- **Supplied material**:
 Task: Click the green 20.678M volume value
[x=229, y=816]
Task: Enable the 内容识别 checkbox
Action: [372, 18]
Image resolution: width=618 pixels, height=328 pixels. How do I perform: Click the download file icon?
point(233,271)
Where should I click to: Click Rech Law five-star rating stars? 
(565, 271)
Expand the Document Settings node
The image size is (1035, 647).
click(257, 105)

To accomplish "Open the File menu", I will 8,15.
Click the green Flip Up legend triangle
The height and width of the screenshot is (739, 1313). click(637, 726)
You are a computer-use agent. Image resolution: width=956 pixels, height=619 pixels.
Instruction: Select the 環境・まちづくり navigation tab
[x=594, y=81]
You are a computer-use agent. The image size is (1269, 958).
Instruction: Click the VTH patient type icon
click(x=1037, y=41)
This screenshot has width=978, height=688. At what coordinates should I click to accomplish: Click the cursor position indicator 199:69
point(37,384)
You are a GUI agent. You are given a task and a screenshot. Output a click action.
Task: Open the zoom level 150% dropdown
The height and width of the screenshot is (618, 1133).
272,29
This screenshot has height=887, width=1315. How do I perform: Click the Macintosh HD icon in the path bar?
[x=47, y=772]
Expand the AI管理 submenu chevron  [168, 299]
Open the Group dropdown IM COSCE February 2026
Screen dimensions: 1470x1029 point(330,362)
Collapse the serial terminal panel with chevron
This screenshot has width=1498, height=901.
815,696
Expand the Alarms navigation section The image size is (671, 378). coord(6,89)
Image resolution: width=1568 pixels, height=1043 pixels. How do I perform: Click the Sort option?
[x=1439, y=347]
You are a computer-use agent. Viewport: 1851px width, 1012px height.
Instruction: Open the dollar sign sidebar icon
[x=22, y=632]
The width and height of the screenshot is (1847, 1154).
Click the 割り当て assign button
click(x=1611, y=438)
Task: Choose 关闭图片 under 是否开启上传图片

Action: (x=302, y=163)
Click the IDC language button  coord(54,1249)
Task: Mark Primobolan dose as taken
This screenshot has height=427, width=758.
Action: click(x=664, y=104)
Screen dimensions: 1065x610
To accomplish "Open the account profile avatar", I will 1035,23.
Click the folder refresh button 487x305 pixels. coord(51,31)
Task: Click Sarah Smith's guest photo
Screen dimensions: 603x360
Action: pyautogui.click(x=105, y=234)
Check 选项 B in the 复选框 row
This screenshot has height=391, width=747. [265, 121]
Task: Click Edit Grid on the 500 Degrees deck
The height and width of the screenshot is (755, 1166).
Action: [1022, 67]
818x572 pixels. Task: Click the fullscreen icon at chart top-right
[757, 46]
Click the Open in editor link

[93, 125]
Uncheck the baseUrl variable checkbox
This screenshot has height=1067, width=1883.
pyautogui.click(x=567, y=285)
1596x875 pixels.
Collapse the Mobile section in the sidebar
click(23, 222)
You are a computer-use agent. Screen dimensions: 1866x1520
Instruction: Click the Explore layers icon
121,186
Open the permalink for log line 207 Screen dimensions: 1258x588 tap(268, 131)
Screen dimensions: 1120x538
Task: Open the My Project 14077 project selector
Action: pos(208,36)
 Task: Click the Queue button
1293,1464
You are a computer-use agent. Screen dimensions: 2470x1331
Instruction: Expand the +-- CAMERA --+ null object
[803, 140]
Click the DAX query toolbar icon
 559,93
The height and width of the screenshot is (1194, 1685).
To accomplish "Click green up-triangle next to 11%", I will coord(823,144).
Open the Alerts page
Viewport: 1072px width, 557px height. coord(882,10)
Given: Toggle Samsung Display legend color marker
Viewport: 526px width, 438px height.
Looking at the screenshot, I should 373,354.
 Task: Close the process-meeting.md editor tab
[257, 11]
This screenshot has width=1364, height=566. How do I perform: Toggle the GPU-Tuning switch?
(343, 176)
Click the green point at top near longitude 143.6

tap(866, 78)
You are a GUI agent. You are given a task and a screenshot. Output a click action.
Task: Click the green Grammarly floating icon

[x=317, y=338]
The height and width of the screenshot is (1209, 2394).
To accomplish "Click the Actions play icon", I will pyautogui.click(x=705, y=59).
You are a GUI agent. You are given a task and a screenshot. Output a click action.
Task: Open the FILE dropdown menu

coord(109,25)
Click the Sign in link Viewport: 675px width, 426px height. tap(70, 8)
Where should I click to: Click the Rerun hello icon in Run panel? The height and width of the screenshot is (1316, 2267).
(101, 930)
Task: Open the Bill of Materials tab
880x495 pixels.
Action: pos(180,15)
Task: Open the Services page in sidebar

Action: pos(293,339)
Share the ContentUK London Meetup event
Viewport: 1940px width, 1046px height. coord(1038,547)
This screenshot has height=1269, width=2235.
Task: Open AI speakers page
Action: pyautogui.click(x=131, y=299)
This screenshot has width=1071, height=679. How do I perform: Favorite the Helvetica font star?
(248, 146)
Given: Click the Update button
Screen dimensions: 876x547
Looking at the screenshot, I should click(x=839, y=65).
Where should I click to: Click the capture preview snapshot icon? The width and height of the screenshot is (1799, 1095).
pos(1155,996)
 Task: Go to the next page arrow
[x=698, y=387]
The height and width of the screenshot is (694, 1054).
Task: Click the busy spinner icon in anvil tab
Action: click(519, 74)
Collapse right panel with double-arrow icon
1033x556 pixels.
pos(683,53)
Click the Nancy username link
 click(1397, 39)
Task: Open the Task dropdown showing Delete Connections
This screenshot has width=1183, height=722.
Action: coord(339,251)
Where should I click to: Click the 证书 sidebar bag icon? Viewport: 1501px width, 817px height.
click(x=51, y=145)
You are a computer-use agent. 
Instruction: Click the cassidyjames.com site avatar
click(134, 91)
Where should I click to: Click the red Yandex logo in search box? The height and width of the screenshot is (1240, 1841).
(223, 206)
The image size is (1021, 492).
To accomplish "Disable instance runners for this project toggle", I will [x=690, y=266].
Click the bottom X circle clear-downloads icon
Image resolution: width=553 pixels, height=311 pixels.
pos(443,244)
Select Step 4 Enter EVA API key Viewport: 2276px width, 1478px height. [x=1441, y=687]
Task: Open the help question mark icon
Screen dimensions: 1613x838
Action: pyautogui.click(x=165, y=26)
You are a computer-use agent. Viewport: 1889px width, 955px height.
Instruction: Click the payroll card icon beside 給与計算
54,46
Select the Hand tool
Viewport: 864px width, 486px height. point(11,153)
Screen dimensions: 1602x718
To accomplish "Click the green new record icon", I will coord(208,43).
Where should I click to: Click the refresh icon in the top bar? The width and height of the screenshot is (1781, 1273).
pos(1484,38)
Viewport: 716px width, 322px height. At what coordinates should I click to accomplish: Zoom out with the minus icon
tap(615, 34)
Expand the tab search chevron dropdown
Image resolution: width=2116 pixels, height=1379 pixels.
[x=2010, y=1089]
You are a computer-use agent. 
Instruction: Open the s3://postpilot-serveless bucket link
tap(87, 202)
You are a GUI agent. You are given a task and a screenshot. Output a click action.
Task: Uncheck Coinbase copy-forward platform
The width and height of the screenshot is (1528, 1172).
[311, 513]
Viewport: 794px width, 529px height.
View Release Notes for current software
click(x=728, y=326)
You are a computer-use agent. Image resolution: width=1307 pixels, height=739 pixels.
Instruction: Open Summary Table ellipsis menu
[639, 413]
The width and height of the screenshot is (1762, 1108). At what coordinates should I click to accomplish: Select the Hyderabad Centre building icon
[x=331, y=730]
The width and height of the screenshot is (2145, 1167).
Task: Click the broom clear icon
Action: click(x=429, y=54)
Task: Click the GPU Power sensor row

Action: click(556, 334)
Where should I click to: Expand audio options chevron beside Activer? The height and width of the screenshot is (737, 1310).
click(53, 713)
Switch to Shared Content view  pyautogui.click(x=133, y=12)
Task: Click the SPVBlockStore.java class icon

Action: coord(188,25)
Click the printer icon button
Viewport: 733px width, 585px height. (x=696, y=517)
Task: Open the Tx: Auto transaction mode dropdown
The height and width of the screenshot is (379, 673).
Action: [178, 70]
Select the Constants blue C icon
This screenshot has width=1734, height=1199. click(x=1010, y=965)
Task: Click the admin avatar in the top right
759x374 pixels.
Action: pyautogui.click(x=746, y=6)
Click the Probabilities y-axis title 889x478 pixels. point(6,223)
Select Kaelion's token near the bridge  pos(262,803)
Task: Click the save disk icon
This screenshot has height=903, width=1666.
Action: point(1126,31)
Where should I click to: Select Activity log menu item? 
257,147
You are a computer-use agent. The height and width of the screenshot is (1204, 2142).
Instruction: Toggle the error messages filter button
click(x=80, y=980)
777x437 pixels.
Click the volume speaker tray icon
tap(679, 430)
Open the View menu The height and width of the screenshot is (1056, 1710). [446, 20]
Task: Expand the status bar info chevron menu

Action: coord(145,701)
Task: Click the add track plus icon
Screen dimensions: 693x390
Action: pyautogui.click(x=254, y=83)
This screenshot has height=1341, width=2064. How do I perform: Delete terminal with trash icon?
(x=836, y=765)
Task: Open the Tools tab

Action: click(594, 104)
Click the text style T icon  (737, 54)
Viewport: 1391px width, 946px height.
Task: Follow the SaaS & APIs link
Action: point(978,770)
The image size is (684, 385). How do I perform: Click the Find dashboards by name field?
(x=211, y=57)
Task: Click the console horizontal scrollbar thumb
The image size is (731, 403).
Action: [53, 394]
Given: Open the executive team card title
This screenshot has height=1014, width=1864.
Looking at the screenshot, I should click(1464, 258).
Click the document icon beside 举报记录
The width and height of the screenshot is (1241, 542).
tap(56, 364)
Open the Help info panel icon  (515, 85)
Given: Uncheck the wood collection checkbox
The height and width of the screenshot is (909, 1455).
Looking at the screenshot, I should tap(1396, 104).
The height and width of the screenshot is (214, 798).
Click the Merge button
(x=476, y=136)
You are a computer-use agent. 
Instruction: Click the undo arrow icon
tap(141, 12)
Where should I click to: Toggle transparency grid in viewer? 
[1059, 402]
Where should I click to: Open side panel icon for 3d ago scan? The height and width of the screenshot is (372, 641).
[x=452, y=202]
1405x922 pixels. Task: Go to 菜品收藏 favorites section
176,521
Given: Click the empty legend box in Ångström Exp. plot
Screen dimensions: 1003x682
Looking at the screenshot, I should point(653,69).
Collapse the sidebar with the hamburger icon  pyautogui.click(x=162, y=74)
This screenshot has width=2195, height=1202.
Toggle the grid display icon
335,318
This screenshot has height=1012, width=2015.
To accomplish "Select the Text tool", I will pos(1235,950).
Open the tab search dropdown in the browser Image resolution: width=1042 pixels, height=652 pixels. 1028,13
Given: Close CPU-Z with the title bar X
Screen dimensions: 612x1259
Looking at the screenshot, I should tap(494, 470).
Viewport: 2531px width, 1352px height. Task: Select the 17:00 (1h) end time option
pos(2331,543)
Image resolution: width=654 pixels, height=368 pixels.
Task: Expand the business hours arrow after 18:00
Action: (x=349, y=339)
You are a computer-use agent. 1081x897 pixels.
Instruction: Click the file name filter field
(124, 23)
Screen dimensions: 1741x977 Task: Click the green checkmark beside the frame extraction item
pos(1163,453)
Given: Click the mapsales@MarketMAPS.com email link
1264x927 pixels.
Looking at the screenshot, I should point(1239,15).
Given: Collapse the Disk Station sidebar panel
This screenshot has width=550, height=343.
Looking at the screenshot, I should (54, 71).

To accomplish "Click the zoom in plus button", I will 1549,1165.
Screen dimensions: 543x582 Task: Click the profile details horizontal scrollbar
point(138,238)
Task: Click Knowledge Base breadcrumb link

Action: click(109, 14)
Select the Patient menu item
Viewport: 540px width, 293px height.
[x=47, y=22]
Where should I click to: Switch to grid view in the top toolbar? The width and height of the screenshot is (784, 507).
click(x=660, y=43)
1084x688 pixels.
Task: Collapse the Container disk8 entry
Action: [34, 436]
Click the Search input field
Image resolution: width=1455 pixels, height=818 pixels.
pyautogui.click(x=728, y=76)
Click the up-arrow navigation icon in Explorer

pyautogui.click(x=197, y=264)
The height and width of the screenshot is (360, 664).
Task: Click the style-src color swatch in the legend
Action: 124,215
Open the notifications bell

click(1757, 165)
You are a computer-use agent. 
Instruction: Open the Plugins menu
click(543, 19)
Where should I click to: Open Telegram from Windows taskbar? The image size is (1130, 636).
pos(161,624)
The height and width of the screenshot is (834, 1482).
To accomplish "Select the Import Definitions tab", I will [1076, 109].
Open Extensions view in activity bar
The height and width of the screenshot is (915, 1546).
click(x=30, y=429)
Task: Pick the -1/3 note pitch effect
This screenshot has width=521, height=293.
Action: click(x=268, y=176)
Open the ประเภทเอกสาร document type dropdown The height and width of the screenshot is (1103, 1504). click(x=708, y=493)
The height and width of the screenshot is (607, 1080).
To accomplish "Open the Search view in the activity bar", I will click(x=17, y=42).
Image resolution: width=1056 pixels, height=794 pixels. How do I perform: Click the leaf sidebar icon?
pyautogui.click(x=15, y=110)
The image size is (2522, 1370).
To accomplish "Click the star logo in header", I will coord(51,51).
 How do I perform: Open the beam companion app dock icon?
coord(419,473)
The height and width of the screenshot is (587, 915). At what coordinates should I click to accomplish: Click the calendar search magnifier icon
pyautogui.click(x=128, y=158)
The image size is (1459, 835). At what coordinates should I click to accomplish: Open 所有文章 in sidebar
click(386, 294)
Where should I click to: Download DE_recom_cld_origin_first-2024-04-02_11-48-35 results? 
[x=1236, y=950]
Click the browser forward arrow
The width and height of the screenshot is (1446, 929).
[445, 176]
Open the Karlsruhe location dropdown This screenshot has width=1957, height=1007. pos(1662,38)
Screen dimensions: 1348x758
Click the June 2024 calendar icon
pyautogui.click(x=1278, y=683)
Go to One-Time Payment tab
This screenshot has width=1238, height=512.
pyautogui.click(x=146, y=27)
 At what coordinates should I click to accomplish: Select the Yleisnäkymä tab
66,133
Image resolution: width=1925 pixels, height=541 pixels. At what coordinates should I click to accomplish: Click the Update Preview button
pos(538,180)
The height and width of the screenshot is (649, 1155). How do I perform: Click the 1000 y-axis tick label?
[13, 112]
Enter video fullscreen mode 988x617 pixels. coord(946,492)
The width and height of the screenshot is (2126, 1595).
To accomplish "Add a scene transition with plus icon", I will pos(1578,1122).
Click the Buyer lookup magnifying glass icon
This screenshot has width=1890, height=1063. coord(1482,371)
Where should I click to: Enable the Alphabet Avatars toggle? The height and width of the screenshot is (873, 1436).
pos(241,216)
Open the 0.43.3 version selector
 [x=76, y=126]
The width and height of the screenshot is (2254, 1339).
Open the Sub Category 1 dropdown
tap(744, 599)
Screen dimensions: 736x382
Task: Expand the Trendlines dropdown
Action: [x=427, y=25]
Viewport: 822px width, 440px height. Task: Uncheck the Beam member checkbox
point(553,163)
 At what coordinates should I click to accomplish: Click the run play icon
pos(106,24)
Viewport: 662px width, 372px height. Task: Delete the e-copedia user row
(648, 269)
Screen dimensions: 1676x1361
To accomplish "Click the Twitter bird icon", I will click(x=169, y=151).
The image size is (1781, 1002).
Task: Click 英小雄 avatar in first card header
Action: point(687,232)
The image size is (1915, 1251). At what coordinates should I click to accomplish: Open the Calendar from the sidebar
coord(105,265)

- **How to complete this task**:
Your answer should be a single number: the count of lines in the entries that contain "Enter".

- **Result**:
2